Tomorrow might be a big day and those around might be building the anticipation and excitement. Some may expect an explosion and for a comedown to be experienced the day after. But holy smoke… This really isn’t how I’m approaching the launch at all! What I’ve learned only recently is that, when there’s no build-up to an event there’s no expectations that have to be met. Without expectations, there’s no anticipation, there’s no stress, there’s no fear, no nerves. There’s no expenditure of energy throughout the days leading up towards the event, so the isn’t deflated once the actual event arrives. Without anticipation the event then is only ONE single step that will lead to another. And life simply continues to flow, even after the event!

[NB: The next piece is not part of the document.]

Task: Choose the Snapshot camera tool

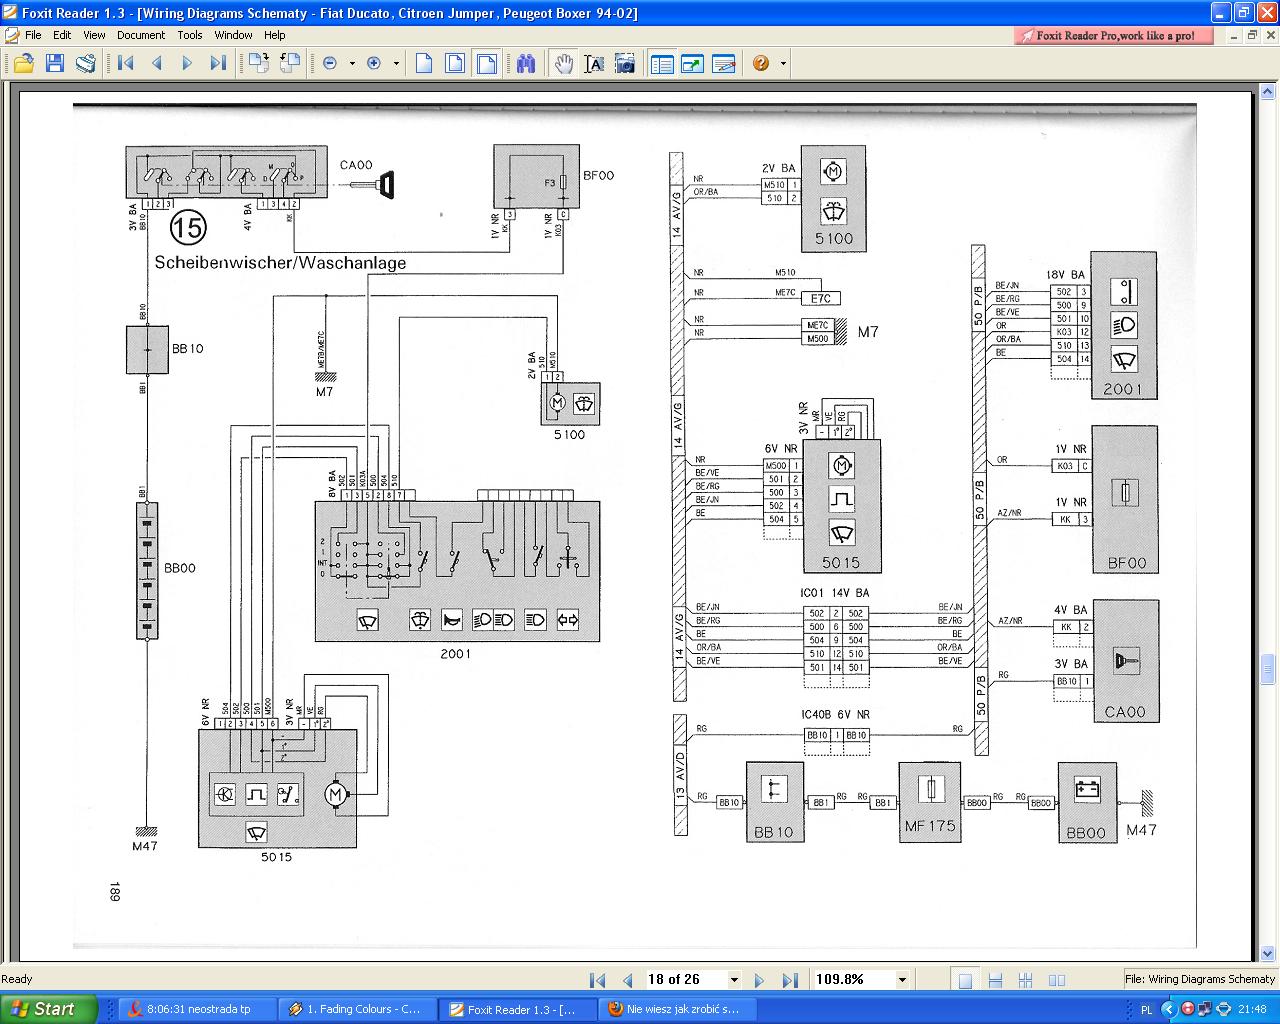Action: (x=625, y=64)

Yesterday for example, when I was going on the radio, I felt others were more excited and nervous than I was. (It went really well by the way, but we can't listen back to it online, like we could the last time! bummer... so i don't know how I actually came across... but it felt good and the response was great.) Luckily I was able to keep myself focussed on what I was doing and not take on the anticipation others were feeling. And this is the same for the launch. Whatever nerves others are feeling, it’s theirs to keep! I don’t need their tension—it will only take my focus away from what’s actually happening, by trying to cope with the fear of what could happen if things don’t go the way I’d expected them to! I’ve found that when we’re nervous about something or other, we see that certain something as a bump, it’s something we wish to have ALREADY DONE, it’s something we wish we didn’t need to have to go through. There’s tension and we get lost in that tension instead of embracing the moment at hand.

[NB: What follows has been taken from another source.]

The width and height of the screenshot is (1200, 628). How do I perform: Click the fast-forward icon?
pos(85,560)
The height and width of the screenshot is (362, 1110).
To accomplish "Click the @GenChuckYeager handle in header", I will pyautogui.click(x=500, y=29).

Just before I was to go on air, I sat at reception and I thought, ‘this interview isn’t a bump! It isn’t something that I want to get out of the way, but it’s something I actually NEED to DO and SAVOUR’ I wanted to actually BE with the interview, instead of wishing for it to be over (which is what I’ve always felt towards ‘big’ moments of exposure in the past). I realized yesterday that those 10 or 15 precious minutes on air were the minutes permitting me to say what needed to be said, regarding the book and my personal experiences with anorexia. Why would I wish away such short moments that are valuable, if my spoken words reach the ears of anybody who can benefit? Out of fear, I’d want to do so, but for no other reason. And why would I be fearful?! No reason at all. I’ve come so far and this is only the beginning… As a wise lady only recently told me: ‘you can’t cop out now’.

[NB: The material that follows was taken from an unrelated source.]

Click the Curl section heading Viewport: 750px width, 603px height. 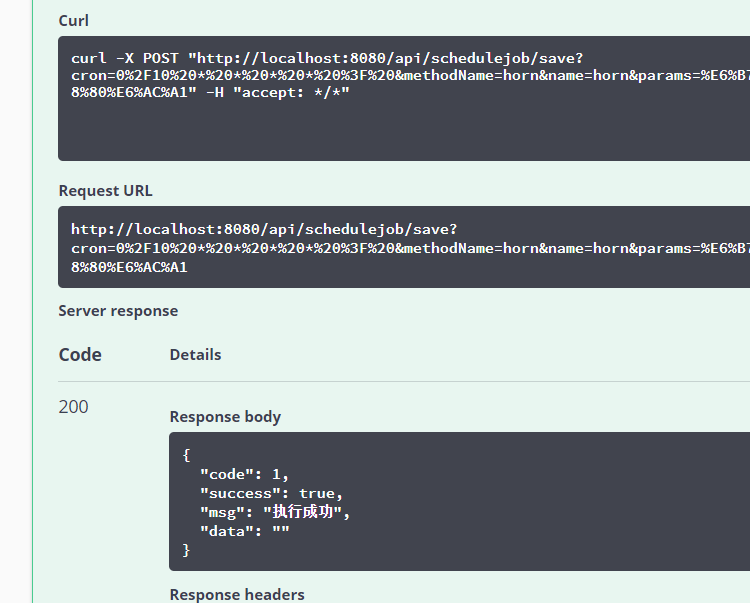[73, 21]
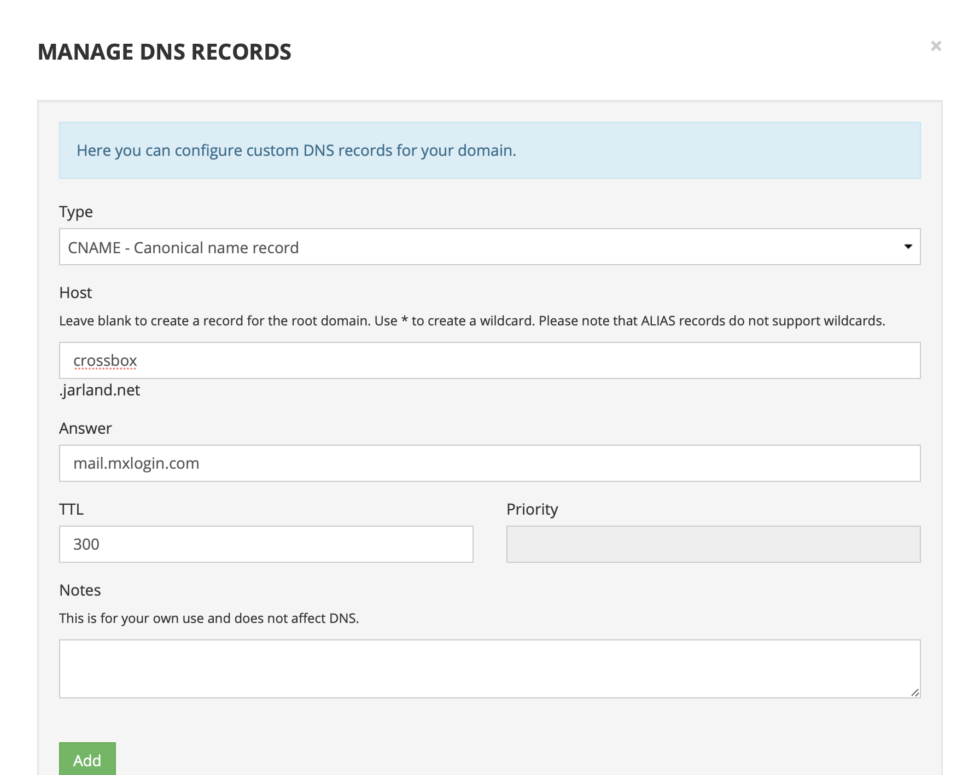This screenshot has height=775, width=980.
Task: Click the Type dropdown caret arrow
Action: pyautogui.click(x=908, y=246)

So… no fears, no anticipation and no more rejecting what I’ve done and what I’ve so far become. With this approach, every single person I speak with regarding this story and every written or spoken interview I may give throughout the upcoming period, will have ME totally THERE. Just like tomorrow evening: the first time for me to stand up in front a room full of people and say, ‘this is me…’ I’m going to be totally THERE… without tension, without stress, without seeing it as the ‘bump I wish I didn’t have to face’. On the contrary, it’s a step I wish to make. I DO want to face the world. And I will start from the place on earth where also the base of my story is found (being Arklow). And with time I’ll move a lot further beyond this little green island in the west of Europe.